• EXERCISE INSTRUCTIONS: In the listing below, locate the line containing "[Deathwish Inc on Twitter] (33, 50)" and the line containing "GREET DEATH (480, 15)". Output both of them and every line between, exactly as written, and nothing more.
════════════════════
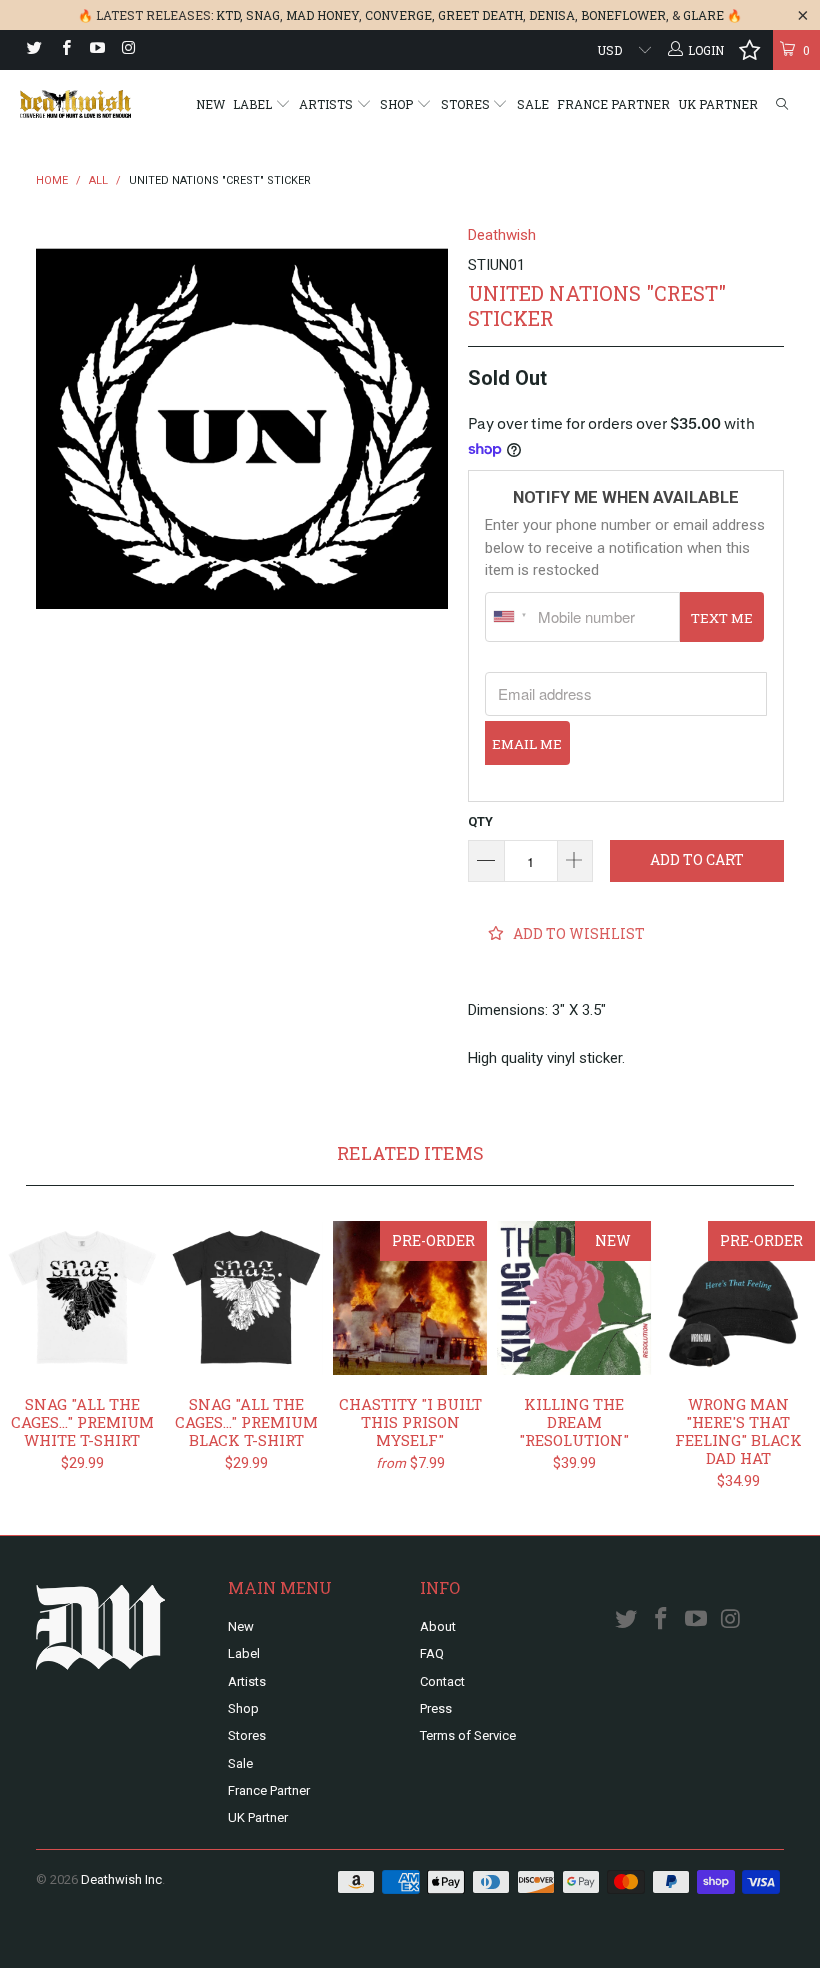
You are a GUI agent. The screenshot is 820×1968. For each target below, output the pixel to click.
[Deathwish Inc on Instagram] (127, 50)
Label (254, 104)
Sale (533, 104)
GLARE (703, 15)
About (438, 1626)
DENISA (552, 15)
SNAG (263, 15)
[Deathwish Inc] (75, 104)
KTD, (229, 15)
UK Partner (718, 104)
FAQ (432, 1653)
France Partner (613, 104)
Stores (467, 104)
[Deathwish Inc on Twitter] (33, 50)
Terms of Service (468, 1735)
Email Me (527, 744)
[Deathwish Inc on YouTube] (96, 50)
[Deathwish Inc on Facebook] (64, 50)
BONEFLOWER (623, 15)
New (210, 104)
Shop (398, 104)
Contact (442, 1681)
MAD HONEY (322, 15)
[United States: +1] (509, 617)
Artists (327, 104)
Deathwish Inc (121, 1879)
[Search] (782, 104)
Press (436, 1708)
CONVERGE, (400, 15)
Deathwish (502, 235)
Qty (480, 821)
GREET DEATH (480, 15)
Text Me (722, 618)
════════════════════
• THE ANSWER:
[Deathwish Inc on Twitter] (33, 50)
Terms of Service (468, 1735)
Email Me (527, 744)
[Deathwish Inc on YouTube] (96, 50)
[Deathwish Inc on Facebook] (64, 50)
BONEFLOWER (623, 15)
New (210, 104)
Shop (398, 104)
Contact (442, 1681)
MAD HONEY (322, 15)
[United States: +1] (509, 617)
Artists (327, 104)
Deathwish Inc (121, 1879)
[Search] (782, 104)
Press (436, 1708)
CONVERGE, (400, 15)
Deathwish (502, 235)
Qty (480, 821)
GREET DEATH (480, 15)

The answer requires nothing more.